Yağmur Sarıgül (/tr/; born 26 August 1979) is a Turkish songwriter and the electric guitarist of the rock band maNga. He writes both lyrics and music.

Yağmur "Yamyam" Sarıgül was born in Antalya, Turkey on 26 August 1979 but grew up and discovered music in Ankara. Hailing from a musical family (father plays ney, mother plays oud) Sarıgül was accepted into Hacettepe University State Conservatory at the age of 10 for both classical dance and music. He chose music.

After studies in violin through Bilkent University Stage Arts Faculty and continued education in piano and guitar through the conservatory, Sarıgül applied to Ankara Anatolian Arts High School.

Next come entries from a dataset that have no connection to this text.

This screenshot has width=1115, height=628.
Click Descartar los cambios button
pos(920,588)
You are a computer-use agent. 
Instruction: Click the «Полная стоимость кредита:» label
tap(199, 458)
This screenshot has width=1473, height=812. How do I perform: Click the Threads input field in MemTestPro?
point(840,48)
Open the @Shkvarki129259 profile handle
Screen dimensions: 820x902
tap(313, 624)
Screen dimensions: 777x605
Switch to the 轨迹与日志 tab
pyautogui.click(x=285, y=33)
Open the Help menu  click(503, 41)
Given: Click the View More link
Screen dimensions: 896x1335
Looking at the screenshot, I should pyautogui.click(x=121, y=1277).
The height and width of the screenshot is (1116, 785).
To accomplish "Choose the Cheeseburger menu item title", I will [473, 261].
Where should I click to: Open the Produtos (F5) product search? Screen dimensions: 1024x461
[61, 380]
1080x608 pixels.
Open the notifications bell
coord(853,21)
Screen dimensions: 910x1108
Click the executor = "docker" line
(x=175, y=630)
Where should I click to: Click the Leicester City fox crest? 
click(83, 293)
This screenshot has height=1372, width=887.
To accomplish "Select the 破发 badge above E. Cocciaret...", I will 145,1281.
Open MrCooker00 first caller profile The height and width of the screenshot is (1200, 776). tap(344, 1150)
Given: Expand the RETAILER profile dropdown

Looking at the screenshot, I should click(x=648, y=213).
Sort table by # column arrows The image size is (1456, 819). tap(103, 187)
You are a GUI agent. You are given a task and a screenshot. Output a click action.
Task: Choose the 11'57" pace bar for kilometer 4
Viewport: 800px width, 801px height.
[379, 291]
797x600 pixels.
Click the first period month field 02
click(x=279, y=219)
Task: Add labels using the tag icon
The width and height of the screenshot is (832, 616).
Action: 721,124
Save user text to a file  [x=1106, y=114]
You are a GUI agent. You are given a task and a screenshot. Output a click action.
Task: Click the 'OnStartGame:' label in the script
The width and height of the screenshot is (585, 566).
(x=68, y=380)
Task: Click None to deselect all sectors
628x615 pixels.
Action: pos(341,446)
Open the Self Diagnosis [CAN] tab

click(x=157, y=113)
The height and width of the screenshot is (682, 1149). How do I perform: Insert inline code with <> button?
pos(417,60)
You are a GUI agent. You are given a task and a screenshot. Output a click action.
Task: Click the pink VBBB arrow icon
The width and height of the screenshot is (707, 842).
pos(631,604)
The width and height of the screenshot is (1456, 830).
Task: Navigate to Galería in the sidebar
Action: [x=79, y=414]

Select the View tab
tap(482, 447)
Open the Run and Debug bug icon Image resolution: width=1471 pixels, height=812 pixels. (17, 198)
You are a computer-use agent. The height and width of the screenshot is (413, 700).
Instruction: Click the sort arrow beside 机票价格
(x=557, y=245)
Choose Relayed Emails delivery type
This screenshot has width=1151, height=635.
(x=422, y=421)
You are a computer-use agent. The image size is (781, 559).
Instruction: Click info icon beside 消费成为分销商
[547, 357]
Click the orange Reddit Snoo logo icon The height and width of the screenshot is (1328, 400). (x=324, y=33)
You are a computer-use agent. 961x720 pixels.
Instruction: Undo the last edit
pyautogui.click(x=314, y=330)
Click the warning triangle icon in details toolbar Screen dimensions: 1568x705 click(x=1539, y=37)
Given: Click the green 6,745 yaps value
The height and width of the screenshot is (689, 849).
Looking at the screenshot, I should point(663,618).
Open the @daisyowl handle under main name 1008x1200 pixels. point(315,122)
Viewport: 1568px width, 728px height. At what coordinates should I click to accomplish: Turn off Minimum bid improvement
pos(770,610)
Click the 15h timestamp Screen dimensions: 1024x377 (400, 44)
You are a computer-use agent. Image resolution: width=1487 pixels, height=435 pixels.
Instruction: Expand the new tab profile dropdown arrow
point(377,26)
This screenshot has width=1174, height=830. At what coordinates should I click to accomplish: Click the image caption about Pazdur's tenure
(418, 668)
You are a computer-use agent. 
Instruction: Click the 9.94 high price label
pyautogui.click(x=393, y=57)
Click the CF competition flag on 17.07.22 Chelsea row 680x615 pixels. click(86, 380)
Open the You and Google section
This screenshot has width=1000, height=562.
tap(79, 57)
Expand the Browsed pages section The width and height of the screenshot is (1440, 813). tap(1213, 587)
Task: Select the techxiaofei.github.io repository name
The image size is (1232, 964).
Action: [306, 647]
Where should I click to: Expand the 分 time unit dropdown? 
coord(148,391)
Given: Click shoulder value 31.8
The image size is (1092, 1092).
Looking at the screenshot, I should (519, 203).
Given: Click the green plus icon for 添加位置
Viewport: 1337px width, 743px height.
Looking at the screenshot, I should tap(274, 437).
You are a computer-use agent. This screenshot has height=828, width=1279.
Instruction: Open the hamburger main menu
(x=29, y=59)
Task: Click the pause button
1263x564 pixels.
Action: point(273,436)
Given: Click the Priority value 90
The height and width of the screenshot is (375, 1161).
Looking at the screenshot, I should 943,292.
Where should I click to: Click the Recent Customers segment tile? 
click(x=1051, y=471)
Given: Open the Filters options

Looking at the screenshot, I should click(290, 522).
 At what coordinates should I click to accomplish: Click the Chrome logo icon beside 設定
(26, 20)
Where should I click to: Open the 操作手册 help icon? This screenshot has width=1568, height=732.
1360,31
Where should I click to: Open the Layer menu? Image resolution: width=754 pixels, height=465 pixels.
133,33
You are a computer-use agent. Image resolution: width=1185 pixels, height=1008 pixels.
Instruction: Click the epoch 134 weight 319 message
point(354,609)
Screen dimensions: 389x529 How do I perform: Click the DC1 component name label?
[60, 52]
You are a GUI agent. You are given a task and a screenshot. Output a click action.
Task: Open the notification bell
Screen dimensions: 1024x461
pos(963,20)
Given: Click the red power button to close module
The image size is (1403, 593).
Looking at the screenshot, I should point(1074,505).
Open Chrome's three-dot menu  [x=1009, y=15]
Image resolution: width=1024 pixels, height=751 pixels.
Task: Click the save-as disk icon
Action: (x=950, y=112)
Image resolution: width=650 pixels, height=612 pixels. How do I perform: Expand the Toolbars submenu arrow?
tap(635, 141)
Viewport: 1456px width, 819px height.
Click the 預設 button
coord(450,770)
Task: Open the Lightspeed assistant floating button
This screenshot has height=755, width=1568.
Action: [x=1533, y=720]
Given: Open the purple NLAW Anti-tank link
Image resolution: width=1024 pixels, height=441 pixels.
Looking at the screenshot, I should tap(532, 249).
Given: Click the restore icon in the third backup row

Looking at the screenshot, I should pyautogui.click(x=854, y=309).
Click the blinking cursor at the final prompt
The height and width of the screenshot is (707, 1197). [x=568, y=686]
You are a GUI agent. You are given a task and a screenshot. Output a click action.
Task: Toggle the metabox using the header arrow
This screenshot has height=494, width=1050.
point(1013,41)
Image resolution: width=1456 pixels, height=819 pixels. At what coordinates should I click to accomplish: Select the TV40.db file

After graduation, Sarıgül applied and was accepted to the Gazi University music program. During these years he played with Ankara bands "Laterna" and "6/8" then eventually envisioned, founded and created his most successful band "maNga" in 2001. He was awarded the "Best Musician" title at "Sing Your Song" music contest in 2001 where maNga finished second. The band went on to create two hit albums. Sarıgül's band was awarded "Europe's Favourite Act" at the MTV EMA's 2009 in Berlin, Germany and won second at the Eurovision Song Contest 2010 in Oslo, Norway for their hit song "We Could Be the Same"; produced by Sarıgül.

Sarıgül was assistant producer for maNga's debut album maNga and second album Şehr-i Hüzün. He is the sole producer for maNga's new acoustic album project. During concerts he uses seven string guitars and keyboards.

==Compositions==

===Own songs===
maNga album

- Açılış
- Kal Yanımda
- Yalan
- Libido
- Yalan 2
- maNgara
- Kapanış
- Kandırma Kendini
- Üryan Geldim
- Alışırım Gözlerimi Kapamaya
- En Güzel Şarkım
- Yarın Doğar Güneş Elbet Yine

===Co-written songs===
- Bitti Rüya
  - Music: with Ferman Akgül
  - Lyrics: with Ferman Akgül, Özgür Can Öney, Haluk Kurosman
- Dursun Zaman
  - Music: with maNga
- İtildik
  - Lyrics: Ferman Akgül
  - Music: with Ferman Akgül
- Kapkaç
  - Lyrics: with Ferman Akgül
- Sakın Bana Söyleme
  - Lyrics: with Ferman Akgül
- Ben Bir Palyaçoyum

===Cover songs===
Yağmur also covered other artists' songs re-arranging the music.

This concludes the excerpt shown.